Strong, stretchy, self-healing polymers rapidly recover from damage

A polymer that heals itself with unprecedented speed and efficacy when cut—almost completely recovering its original strength within minutes—has been developed by RIKEN researchers. It was produced using an advanced catalytic method for combining multiple precursors into a single polymer in a controlled fashion.

Increasing the structural complexity of polymers offers great promise for developing new materials with novel or improved properties. The controlled synthesis of complex polymers remains challenging, however.

Zhaomin Hou of the RIKEN Center for Sustainable Resource Science and his colleagues recently developed a controlled catalytic method for combining non-polar and polar olefin monomers into a single polymer. "We previously discovered that we could synthesize multiblock copolymers that exhibited excellent elasticity and self-healing by using the two-component copolymerization of non-polar ethylene and polar methoxyaryl-substituted propylenes by a half-sandwich scandium catalyst," says Hou.

The two-component polymers' properties depended strongly on the methoxyarylpropylene used. "This raised the intriguing question of whether a three-component 'terpolymer' of ethylene and two different methoxyaryl-functionalized propylenes would show unique synergistic effects on the mechanical and self-healing properties," adds Hou.

Now, Hou, four RIKEN colleagues and a collaborator have confirmed that terpolymers can show unprecedented mechanical and self-healing performance. Their elastomeric polymer could be stretched to almost 14 times its original length before breaking. And when cut in two, the polymer healed itself within five minutes to recover 99% of its toughness and 97% of its tensile strength (Fig. 1).

The material's exceptional performance can be explained by its unique molecular structure, Hou notes. The polymer consisted of three nanoscale component subsections, or 'blocks," with quite different physical properties, the team showed. Each methoxyarylpropylene formed relatively long alternating ethylene-methoxyarylpropylene sequences. One methoxyarylpropylene formed sequences that were soft and flexible, whereas the other gave sequences that were hard. A third sequence type, consisting of relatively short ethylene−ethylene blocks, was crystalline in nature.
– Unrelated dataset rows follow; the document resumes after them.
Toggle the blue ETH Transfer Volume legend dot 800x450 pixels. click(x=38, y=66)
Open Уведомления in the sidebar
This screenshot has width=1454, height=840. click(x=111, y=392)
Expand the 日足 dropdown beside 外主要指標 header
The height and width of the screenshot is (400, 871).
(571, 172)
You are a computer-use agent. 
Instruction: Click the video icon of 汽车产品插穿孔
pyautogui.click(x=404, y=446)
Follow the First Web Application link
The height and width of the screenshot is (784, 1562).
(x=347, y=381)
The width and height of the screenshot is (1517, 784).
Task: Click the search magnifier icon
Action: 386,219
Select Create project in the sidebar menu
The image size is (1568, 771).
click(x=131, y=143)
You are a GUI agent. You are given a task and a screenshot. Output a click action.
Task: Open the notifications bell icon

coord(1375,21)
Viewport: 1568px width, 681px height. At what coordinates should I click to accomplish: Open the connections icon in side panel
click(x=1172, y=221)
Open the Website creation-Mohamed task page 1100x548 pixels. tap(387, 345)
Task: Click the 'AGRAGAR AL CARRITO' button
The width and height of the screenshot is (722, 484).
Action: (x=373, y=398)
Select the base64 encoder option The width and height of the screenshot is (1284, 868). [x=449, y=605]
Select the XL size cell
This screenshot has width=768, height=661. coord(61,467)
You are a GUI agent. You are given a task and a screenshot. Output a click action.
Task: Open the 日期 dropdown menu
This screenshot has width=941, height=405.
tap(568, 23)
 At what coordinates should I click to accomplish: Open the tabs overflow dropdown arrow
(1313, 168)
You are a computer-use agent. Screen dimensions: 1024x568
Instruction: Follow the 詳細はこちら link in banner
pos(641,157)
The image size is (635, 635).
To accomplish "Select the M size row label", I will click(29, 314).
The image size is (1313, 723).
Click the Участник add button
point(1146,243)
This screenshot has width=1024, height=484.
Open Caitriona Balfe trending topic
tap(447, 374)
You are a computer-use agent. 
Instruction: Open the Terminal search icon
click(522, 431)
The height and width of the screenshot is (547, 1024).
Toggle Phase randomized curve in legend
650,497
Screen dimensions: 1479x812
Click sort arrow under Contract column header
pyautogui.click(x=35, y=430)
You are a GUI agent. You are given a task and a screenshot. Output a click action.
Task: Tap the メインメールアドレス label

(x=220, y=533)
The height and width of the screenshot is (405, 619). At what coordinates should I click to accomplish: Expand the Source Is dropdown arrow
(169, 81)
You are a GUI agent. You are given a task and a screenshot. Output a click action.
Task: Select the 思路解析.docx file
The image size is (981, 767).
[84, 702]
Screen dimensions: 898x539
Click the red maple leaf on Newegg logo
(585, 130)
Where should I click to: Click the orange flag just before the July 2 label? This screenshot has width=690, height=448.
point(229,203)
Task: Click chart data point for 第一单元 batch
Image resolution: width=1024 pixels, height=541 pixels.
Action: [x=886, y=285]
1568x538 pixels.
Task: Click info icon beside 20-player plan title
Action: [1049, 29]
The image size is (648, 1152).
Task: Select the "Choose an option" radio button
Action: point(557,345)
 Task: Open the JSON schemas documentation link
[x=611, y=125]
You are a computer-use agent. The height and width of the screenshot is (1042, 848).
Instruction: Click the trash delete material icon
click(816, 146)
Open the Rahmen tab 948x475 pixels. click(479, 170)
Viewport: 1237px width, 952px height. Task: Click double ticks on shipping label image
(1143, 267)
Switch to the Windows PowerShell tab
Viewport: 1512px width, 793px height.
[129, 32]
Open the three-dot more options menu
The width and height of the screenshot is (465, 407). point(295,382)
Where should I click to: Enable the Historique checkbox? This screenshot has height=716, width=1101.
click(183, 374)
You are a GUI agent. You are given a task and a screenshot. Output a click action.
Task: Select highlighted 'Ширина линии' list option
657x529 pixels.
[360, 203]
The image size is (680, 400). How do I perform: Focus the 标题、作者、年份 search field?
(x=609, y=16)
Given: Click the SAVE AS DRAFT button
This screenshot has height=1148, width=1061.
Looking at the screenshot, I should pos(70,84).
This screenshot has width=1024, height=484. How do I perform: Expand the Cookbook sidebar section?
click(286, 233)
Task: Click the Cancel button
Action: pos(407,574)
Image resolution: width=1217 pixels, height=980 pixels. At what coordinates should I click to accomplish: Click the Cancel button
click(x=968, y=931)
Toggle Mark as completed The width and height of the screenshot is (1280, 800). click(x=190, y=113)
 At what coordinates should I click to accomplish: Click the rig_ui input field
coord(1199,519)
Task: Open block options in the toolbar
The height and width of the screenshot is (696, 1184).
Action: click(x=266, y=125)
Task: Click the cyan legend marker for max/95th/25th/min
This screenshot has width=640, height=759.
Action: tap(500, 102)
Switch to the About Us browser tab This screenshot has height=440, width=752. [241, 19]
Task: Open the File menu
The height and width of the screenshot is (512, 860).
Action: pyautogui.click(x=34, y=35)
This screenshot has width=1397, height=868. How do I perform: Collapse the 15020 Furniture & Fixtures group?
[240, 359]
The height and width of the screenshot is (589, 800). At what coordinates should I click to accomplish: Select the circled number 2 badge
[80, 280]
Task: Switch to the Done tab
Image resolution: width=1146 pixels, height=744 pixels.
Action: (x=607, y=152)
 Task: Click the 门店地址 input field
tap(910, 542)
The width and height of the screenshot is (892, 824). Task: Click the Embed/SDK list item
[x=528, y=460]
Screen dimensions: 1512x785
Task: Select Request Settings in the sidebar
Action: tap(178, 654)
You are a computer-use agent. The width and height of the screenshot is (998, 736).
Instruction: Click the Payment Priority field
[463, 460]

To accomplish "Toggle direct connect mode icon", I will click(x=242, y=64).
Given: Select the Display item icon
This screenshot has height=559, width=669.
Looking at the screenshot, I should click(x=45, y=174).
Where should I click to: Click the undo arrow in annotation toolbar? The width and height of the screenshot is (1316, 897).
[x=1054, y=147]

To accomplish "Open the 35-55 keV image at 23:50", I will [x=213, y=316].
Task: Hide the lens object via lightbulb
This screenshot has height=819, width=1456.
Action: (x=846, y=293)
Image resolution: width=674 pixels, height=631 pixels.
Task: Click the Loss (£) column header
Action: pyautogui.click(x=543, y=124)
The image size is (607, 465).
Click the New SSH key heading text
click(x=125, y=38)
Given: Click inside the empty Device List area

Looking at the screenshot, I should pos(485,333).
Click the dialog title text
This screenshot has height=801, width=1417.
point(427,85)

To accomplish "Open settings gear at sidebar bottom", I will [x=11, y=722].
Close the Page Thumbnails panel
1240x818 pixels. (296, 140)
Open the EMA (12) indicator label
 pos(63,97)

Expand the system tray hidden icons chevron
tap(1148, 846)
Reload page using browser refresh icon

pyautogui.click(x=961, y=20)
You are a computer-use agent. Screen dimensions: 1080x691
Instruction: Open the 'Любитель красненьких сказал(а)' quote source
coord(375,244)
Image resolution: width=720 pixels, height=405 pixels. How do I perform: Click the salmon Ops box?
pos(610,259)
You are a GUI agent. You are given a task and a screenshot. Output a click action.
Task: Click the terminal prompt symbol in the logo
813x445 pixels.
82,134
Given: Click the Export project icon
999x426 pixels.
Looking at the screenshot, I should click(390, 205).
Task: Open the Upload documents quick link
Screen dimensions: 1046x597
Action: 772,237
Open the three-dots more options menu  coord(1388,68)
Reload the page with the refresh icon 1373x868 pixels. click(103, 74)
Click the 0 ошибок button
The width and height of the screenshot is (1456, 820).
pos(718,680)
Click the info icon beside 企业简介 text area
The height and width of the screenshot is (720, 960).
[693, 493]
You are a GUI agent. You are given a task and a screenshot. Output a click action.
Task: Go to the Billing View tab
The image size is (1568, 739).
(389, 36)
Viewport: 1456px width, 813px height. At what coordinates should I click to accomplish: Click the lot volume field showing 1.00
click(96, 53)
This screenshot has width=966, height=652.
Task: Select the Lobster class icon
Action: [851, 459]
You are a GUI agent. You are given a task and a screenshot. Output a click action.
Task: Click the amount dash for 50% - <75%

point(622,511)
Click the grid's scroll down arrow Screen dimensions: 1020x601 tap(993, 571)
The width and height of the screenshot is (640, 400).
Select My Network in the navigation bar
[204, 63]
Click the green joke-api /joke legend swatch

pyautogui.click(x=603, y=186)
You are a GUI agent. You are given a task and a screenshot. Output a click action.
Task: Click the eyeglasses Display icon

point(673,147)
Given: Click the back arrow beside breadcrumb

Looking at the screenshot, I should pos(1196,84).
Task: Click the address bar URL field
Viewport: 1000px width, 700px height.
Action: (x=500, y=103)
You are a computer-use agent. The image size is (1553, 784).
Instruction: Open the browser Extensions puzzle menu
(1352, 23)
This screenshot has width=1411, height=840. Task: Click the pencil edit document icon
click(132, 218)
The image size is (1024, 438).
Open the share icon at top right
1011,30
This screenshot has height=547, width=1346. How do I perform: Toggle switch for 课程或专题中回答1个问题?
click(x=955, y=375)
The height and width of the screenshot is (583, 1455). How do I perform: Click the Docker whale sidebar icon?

"The polymer's excellent elastomeric and self-healing properties are due to the formation of this nanoscale three-dimensional network," says Hou. The long, soft sections form a highly flexible matrix, within which are hard and crystalline sections that rapidly re-aggregate after the material is cut, thereby self-healing any damage.

This polymerization method using a scandium catalyst offers many avenues for further polymer development. "We anticipate our approach will enable additional functions to be easily incorporated into this novel class of self-healing polymer," says Hou. "And we expect our self-healing mechanism will guide the design and creation of various new self-healing polymers through microstructural control."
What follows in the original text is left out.